In a recent study published in the JAMA Journal, researchers from the United States (U.S.) reviewed the risks and benefits of anxiety screening and treatment.
The study evaluated the accuracy of the tools and instruments used to identify anxiety among adult primary care patients.
Study: Evidence Report and Systematic Review for the US Preventive Services Task Force. Image Credit: panitanphoto/Shutterstock.com
Recent studies indicate that anxiety is prevalent among the U.S. adult population, with household survey statistics from 2019 reporting the incidence of mild to severe anxiety ranging between 9.5% and 2.7%.
Furthermore, while there is a shortage of national-level data on the incidence of anxiety disorders, the impact of anxiety disorders on the quality of life and the economic burden associated with anxiety is well known.
Previous studies have reported that the annual health burden of anxiety disorders in Organization for Economic Co-operation and Development (OECD) countries is over one billion dollars.
An effective method of routinely screening for anxiety could help in the timely detection of anxiety disorders and initiation of treatment, reducing the number of years spent in distress and potentially decreasing the economic burden.
About the study
In the present study, the researchers reviewed data on the effectiveness of existing screening and treatment methods regarding risks and benefits.
The study evaluated the current screening methods' accuracy to help the U.S. Preventive Services Task Force (USPSTF) make recommendations for primary care patient anxiety screening.
The study followed an analytical framework that addressed key questions related to screening for anxiety, depression, and suicide risk, formulated in consultation with the USPSTF.
Various data sources and online databases were screened for studies that fit the different eligibility criteria for each key question included in the framework.
For the key questions that addressed the risks and benefits of anxiety screening, the researchers included randomized clinical trials that comprised adult primary care patients, not excluding pregnant individuals, and examined the harms and benefits of anxiety screening programs.
All efforts to screen members of a specific group for anxiety, with the understanding that positive results would progress to clinical treatment, were considered valid screening programs. Even those programs that included referrals for support or recommendations for managing anxiety were included in the review.
The researchers addressed the key question on the accuracy of the screening methods by reviewing studies that evaluated the diagnostic accuracy of specific screening tools such as the Patient Health Questionnaire anxiety scale, Generalized Anxiety Disorder Scale (GAD), etc.
Additionally, examining the risks and benefits of the treatment options for anxiety included a review of randomized clinical trials that evaluated the efficacy of pharmacological, psychological, and combination therapies against controls such as placebos, attention control conditions, or usual care.
Using various statistical analyses, the cumulative strength of evidence was scored for each key question based on factors such as study quality, the precision of the results, consistency in findings between various studies, and limitations of the studies included in the review.

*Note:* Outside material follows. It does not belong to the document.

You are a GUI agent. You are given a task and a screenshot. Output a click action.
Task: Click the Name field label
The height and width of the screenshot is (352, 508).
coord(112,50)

The researchers also assessed whether the findings could be applied to the primary care populations and healthcare settings in the U.S.
Although the results were inconclusive about the harms and benefits of the anxiety screening programs in the U.S., they did indicate that initiation of treatment for anxiety had significant benefits and that some of the methods for screening anxiety among primary care adult patients were reasonably accurate in detecting generalized anxiety disorders.
The effective treatment methods included pharmacological treatment options such as benzodiazepines, anti-depressants, and cognitive behavioral therapy.
The various GADs were found to be effective in detecting generalized anxiety disorders but did not seem to perform very accurately for other anxiety disorders.
However, the researchers discussed the importance of sensitivity over specificity in evaluating these screening tools since other disorders such as obsessive-compulsive disorder, post-traumatic stress disorder, depression, attention deficit hyperactivity disorder, and autism-spectrum disorders can manifest as anxiety symptoms, and detection of these, albeit at low specificity can still be beneficial.
Most of the studies that examined the harmful effects of treatment options for anxiety covered the use of anti-depressants, and there was very little evidence of the risks associated with other pharmacological treatment methods for anxiety.
Additionally, no studies had reported misuse or addictive behavior linked to benzodiazepines, and one systematic review that reported suicidal behavior associated with benzodiazepine use lacked quality and therefore was not included in the review and meta-analyses.
Overall, the findings indicated insufficient evidence to form conclusions about the risks and benefits of anxiety screening, but there were obvious benefits to initiating treatment for anxiety.
Furthermore, various anxiety screening methods were found to be effective in screening for generalized anxiety method.
Given that other disorders also manifest as anxiety symptoms, anxiety screening is beneficial in the early detection of mental health disorders, despite the low specificity.